> Task requirements
Please return the lines below verbatim, beginning at the one that has "मिसाल बेमिसाल [button] (748, 29)" and stopping after the one that has "स्तंभ (1351, 110)", and add no other lines.

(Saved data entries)
>>>

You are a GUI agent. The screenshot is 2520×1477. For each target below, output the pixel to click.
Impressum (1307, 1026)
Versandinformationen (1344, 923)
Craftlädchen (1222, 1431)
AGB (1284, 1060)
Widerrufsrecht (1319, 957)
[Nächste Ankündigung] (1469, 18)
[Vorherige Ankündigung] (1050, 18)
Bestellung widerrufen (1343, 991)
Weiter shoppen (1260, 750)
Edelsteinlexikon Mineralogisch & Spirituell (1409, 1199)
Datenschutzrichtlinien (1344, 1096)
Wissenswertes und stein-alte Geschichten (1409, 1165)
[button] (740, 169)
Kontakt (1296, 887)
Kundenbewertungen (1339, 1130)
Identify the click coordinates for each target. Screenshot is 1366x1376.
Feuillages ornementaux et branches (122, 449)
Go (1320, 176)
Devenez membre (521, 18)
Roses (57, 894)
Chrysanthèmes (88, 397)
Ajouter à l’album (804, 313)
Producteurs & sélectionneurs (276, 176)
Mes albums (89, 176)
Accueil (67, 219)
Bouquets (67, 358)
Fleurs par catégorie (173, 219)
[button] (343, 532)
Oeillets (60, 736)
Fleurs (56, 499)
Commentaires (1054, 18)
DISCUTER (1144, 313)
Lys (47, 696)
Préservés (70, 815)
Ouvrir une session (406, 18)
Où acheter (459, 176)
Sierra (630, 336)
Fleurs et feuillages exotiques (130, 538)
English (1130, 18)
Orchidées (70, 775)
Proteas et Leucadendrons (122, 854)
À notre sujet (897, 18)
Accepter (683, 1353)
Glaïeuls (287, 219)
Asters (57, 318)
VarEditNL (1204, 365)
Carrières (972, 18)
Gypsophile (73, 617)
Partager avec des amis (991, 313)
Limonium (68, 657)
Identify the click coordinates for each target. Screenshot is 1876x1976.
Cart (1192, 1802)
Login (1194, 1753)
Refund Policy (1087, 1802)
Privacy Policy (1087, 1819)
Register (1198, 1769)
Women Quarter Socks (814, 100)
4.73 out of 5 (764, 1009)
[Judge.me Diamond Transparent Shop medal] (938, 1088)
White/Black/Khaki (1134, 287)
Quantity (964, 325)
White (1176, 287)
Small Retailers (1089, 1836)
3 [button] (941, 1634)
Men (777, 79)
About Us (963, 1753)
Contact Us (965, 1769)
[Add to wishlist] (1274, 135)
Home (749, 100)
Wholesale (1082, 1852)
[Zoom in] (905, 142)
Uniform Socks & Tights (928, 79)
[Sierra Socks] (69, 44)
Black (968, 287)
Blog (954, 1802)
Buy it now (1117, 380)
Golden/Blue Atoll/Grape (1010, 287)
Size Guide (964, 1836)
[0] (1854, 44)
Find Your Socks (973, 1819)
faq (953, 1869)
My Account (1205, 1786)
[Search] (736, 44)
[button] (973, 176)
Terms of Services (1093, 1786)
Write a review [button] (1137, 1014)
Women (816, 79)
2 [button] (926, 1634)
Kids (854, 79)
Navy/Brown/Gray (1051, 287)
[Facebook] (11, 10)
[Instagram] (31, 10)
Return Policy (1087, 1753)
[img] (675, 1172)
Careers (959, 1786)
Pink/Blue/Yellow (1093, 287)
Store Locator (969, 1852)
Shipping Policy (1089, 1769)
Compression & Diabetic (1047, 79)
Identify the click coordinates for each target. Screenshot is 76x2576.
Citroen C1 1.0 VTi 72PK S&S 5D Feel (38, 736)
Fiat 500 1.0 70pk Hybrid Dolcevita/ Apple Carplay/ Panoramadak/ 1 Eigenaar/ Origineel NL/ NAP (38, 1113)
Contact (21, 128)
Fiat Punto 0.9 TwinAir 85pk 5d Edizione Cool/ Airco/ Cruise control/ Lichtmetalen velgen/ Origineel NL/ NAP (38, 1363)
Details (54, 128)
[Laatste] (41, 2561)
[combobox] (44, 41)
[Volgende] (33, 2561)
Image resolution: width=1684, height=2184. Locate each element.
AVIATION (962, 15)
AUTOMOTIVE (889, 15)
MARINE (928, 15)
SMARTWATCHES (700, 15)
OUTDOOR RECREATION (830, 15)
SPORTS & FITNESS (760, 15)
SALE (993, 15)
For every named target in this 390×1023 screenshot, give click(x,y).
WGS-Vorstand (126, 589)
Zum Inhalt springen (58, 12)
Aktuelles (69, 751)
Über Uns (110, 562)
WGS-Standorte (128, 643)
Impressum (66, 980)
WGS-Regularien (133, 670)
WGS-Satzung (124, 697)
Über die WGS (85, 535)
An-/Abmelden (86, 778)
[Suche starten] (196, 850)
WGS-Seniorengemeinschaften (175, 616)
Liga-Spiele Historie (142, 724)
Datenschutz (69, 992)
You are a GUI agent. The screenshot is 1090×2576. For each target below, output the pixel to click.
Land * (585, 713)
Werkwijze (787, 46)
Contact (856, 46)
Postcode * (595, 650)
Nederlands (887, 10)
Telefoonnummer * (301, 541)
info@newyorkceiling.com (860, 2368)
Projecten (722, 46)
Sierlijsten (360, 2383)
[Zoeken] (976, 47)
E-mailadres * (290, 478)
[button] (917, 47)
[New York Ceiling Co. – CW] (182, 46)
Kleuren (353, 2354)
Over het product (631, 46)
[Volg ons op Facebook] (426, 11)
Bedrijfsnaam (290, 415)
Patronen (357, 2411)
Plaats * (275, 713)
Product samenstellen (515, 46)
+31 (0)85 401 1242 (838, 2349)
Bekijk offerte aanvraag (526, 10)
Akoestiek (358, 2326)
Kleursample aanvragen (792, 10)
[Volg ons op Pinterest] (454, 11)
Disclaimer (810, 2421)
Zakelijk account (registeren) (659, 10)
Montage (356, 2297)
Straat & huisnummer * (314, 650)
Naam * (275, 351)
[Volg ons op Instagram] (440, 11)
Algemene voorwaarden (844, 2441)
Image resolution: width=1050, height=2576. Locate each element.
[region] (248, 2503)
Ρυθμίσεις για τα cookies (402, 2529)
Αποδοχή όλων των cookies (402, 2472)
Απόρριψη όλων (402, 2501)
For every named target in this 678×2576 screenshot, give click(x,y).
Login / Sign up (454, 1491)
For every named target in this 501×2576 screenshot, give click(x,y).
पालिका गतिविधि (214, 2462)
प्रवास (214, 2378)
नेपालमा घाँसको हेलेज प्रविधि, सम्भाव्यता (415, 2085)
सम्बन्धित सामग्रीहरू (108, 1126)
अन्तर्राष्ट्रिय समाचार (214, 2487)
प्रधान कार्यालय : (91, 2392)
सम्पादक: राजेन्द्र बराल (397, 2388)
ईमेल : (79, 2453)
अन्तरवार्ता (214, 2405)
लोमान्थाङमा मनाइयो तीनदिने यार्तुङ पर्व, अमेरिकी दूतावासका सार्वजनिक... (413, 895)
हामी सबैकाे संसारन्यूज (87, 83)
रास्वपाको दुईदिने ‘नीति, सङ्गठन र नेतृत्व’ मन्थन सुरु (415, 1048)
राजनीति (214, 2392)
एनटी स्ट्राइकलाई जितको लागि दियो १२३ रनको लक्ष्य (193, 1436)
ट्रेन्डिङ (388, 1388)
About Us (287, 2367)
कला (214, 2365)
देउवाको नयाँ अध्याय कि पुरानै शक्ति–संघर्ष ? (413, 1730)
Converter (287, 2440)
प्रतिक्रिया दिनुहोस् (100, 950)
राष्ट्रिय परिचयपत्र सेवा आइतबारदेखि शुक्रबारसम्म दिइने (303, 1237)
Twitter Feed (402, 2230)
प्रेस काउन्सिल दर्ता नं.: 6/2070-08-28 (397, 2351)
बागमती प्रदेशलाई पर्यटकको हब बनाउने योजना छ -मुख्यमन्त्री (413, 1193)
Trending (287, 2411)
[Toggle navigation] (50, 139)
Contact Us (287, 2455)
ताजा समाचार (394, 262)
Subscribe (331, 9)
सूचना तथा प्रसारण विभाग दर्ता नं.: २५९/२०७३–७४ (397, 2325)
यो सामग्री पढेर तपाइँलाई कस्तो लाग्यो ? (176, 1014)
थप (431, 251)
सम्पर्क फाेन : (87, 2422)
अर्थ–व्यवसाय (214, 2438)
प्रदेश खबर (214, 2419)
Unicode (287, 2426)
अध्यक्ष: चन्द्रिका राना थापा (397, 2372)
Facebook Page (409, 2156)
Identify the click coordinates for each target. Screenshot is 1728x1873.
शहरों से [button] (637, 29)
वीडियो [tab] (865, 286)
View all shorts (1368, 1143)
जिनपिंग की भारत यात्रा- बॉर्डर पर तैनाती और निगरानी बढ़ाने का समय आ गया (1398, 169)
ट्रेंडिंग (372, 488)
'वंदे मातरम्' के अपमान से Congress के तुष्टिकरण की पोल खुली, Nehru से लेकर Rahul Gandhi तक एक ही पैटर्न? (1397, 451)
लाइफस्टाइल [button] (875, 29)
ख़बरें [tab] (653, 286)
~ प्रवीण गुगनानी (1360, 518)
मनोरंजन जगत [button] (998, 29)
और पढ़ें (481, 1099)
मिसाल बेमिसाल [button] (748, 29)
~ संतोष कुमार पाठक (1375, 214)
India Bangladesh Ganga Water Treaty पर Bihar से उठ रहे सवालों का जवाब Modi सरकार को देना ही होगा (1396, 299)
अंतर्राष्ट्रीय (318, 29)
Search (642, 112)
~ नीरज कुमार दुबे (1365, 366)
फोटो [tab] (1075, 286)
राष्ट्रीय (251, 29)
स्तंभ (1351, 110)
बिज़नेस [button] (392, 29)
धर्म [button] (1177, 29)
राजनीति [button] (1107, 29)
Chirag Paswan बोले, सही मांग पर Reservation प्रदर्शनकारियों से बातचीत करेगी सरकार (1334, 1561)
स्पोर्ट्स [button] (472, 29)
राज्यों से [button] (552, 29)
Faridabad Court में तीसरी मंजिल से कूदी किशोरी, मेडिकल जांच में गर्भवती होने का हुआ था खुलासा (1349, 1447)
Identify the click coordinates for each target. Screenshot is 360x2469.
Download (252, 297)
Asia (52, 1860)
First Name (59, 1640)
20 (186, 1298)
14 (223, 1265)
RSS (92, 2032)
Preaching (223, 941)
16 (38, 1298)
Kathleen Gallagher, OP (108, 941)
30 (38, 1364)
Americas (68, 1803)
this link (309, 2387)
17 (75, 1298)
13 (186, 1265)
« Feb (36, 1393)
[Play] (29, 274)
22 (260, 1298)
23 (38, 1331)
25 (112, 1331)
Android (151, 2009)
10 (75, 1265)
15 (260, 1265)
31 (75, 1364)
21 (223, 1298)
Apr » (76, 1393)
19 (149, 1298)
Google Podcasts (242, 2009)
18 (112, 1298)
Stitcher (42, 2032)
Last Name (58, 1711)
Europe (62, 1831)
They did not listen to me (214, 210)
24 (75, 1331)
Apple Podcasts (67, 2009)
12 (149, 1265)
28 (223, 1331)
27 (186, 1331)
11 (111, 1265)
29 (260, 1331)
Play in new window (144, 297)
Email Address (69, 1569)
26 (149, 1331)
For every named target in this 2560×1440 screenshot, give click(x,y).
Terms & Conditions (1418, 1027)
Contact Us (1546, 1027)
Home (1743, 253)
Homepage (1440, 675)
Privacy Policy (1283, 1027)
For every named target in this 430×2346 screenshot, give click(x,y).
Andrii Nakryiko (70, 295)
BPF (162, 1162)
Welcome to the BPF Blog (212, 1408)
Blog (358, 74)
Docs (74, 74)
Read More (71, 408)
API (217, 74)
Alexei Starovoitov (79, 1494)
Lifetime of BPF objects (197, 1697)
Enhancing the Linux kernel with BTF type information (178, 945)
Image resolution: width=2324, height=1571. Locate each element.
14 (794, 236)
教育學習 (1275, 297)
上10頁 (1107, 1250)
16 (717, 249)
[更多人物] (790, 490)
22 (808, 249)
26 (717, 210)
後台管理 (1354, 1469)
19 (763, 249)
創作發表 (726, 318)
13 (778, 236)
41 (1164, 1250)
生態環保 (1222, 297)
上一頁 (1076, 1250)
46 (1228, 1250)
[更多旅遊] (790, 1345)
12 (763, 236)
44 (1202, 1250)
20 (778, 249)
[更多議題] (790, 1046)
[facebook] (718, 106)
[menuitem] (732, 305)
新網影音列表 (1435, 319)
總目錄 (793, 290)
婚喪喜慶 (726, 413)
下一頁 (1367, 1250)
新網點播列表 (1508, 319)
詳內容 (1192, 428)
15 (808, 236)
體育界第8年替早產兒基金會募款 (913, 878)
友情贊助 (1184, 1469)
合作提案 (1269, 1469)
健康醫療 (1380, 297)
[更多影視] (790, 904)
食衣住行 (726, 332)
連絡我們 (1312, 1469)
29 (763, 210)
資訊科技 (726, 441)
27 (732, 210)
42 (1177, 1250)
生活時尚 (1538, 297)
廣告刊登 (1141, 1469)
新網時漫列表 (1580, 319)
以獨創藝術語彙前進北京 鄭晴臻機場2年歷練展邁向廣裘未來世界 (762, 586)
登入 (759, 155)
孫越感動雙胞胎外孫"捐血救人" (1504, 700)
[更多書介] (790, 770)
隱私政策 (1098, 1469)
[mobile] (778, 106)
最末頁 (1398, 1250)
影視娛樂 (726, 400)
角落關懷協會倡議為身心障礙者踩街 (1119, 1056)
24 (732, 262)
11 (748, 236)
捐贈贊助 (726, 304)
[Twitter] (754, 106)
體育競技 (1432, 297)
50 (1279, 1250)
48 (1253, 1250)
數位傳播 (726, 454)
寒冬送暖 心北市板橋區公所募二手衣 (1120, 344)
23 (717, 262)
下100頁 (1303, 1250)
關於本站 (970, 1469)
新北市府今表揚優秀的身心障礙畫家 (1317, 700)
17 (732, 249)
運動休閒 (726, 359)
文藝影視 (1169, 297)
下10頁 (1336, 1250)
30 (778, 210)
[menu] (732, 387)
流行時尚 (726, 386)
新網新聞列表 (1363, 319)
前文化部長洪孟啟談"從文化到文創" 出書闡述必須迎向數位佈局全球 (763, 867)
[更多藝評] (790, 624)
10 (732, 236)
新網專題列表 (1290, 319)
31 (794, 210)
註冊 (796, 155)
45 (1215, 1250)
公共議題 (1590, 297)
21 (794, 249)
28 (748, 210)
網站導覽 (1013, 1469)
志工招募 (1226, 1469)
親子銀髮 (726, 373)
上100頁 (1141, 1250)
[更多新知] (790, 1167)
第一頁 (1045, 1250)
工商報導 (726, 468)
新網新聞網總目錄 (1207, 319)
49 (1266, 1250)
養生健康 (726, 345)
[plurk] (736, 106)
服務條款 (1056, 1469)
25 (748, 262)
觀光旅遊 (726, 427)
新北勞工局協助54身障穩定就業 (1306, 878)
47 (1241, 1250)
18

<<<

> Exercise solution
मिसाल बेमिसाल [button] (748, 29)
~ संतोष कुमार पाठक (1375, 214)
India Bangladesh Ganga Water Treaty पर Bihar से उठ रहे सवालों का जवाब Modi सरकार को देना ही होगा (1396, 299)
अंतर्राष्ट्रीय (318, 29)
Search (642, 112)
~ नीरज कुमार दुबे (1365, 366)
फोटो [tab] (1075, 286)
राष्ट्रीय (251, 29)
स्तंभ (1351, 110)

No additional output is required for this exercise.